Mission, Ladak, while the catalogue work on the Tibetan Buddhist texts, started by Miss C. M. Ridding with the help of Dr. F. W. Thomas, the learned Librarian of the India Office, has also benefited my own task. Professor V. Thomsen, of Copenhagen, the veteran Orientalist and decipherer of the famous Orkhon inscriptions, has done me the honour of examining and interpreting my early Turkish manuscripts in Runic Turki writing. To Dr. A. von Lecoq, of the Royal Ethnographic Museum, Berlin, who carried on exceptionally fruitful excavations at Turfan, I am indebted for the full edition of an important Manichaean text in old Turkish ; and to Dr. E. Denison Ross, Assistant Secretary to the Government of India, for a preliminary investigation of Uigur Buddhist manuscripts. Professor F. W. K. Müller, Director of the Royal Ethnographic Museum, Berlin, has helped me by an analysis of the manuscript materials in the Sogdian language which he was the first to decipher. Even earlier relics of this interesting Iranian language have come to light in certain documents of an ` unknown ' script resembling Aramaic, to which my friend Dr. A. Cowley, Fellow of Magdalen College, Oxford, and subsequently M. R. Gauthiot, of the École des Hautes Études, Paris, have been kind enough to devote much learned labour.
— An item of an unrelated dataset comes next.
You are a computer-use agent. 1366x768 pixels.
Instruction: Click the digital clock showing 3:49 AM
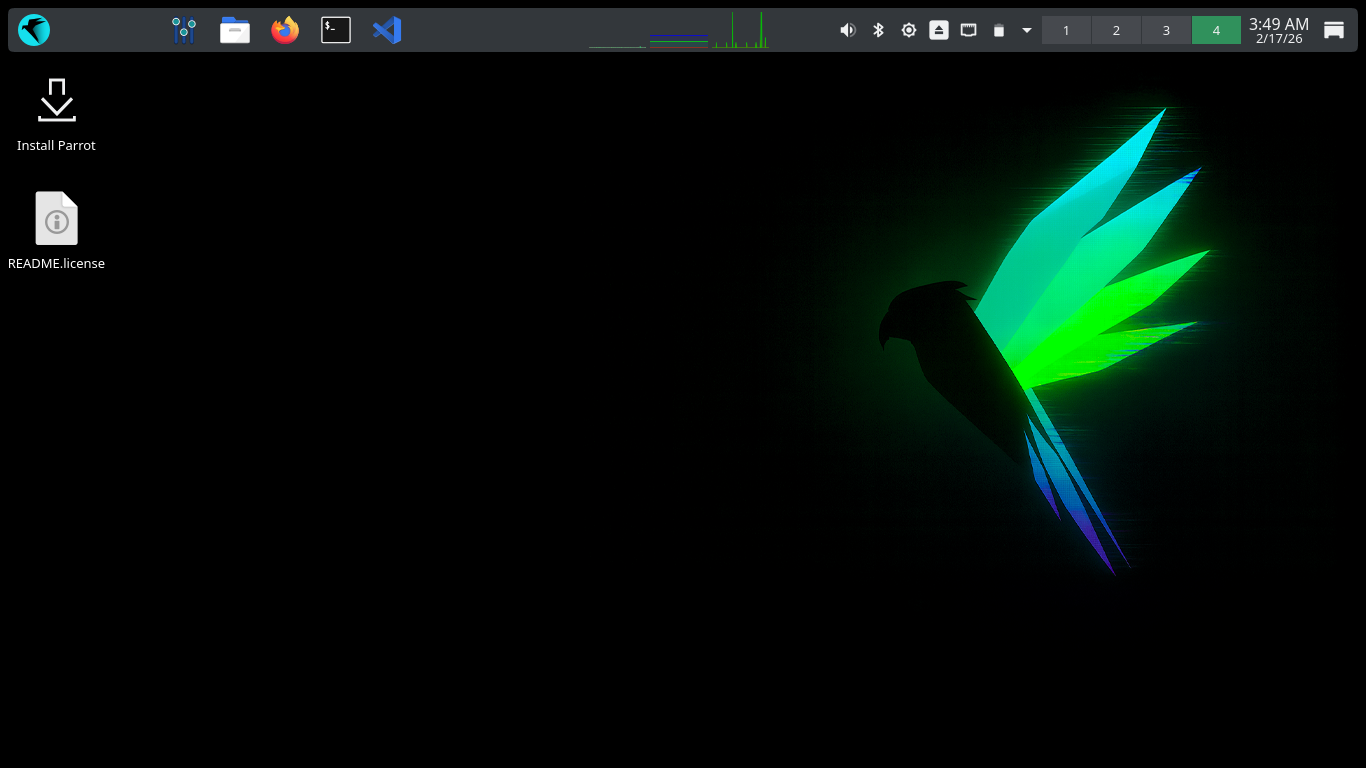1278,30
This long record of much-needed scholarly help cannot make me forget that for the purpose of the present book it was, perhaps, even more important to bring the results of my labours graphically before the eyes of the reader than to determine in all cases their exact scientific bearing. So I feel particularly grateful for the liberality with which my publishers have allowed me to provide illustrations so numerous and varied. My special thanks are due also to Messrs. Henry Stone and Son, of Banbury, who, by dint of much skill and care, have succeeded in making the colour plates worthy and true reproductions of the specimens of ancient art work.